▸ Stored data entries:
*** Begin section ***
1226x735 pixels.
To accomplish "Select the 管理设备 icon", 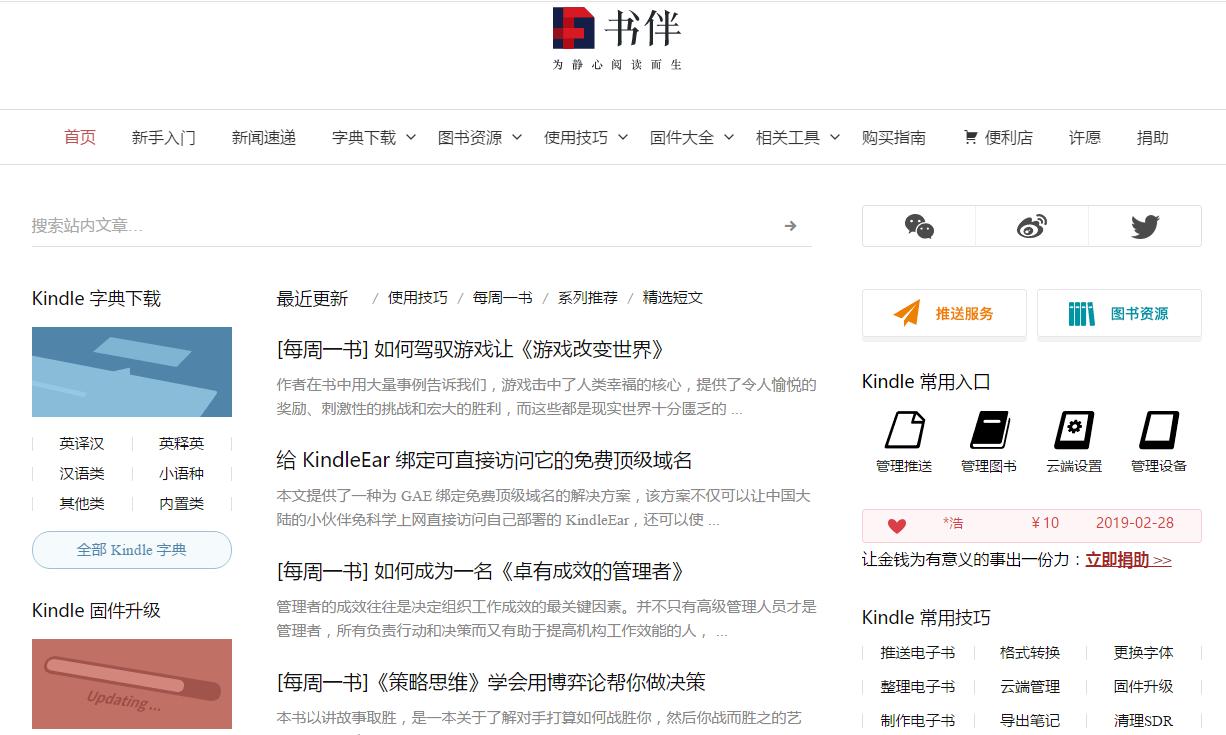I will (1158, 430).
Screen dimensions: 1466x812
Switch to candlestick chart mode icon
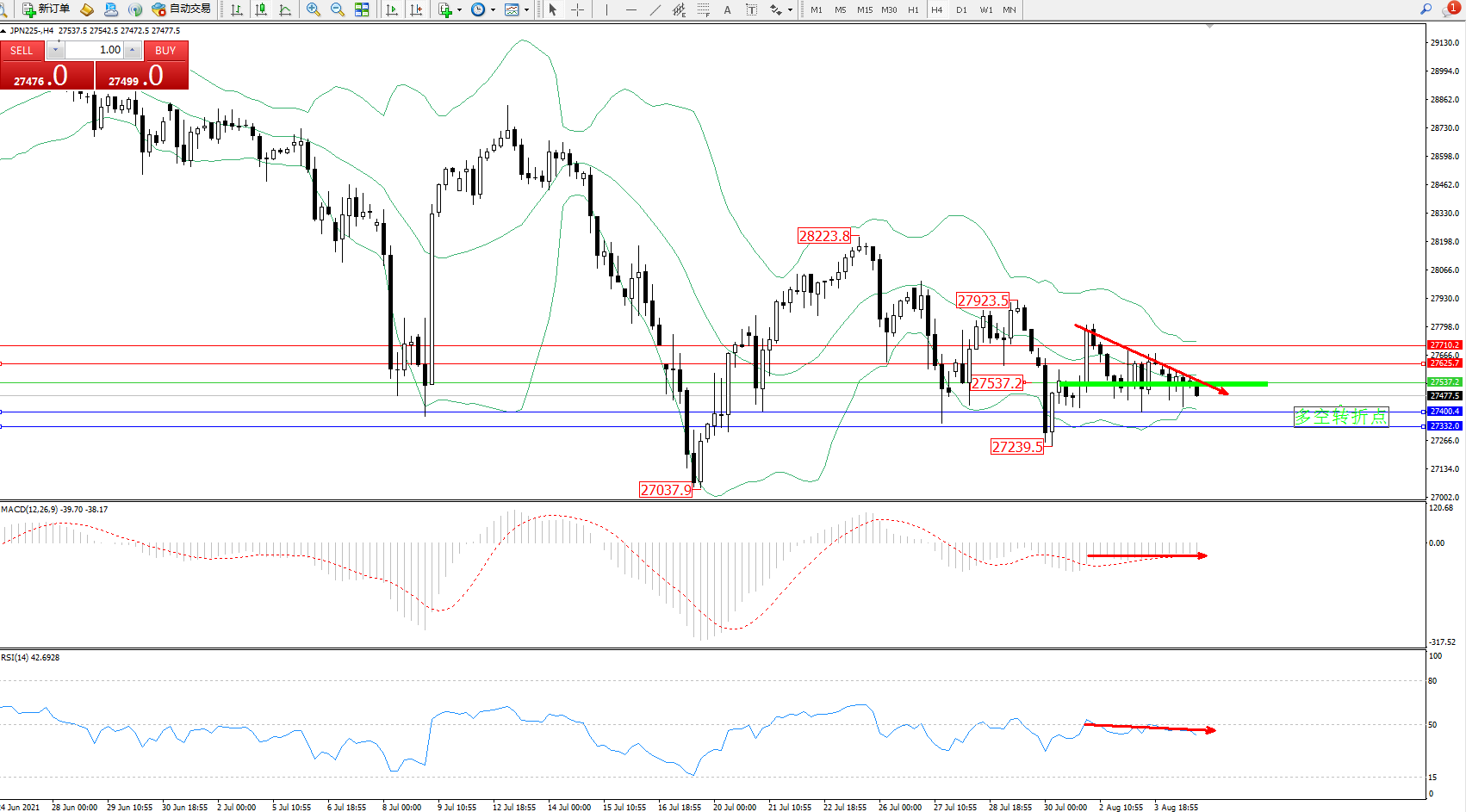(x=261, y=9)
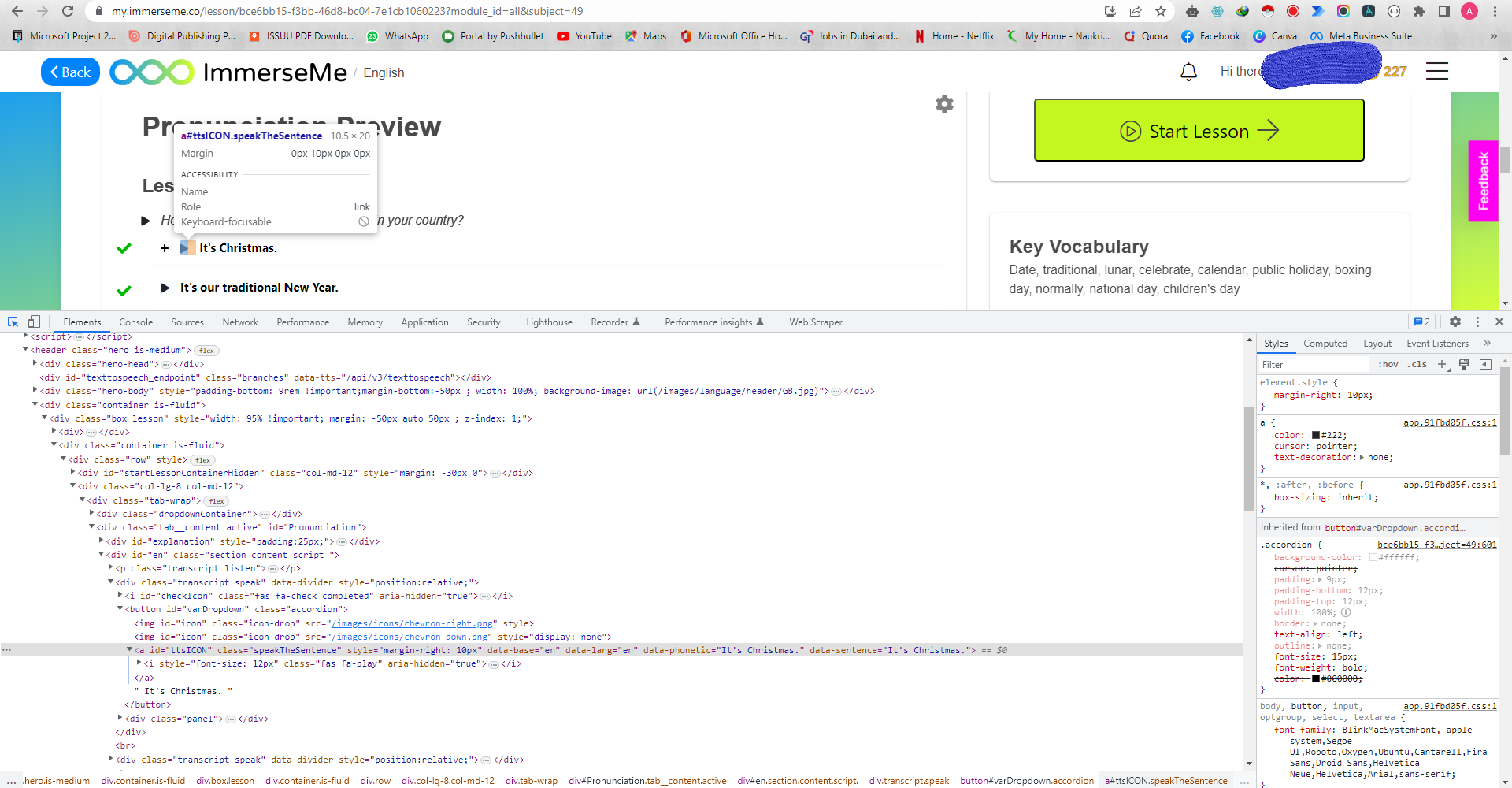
*** End section ***
▸ PROBLEM TO SOLVE: In the data above, find the line with "Screen dimensions: 1466x812" and repeat it and every line after it through the end, exactly; leave the pictures out.

▸ TASK RESPONSE:
Screen dimensions: 1466x812
Switch to candlestick chart mode icon
(x=261, y=9)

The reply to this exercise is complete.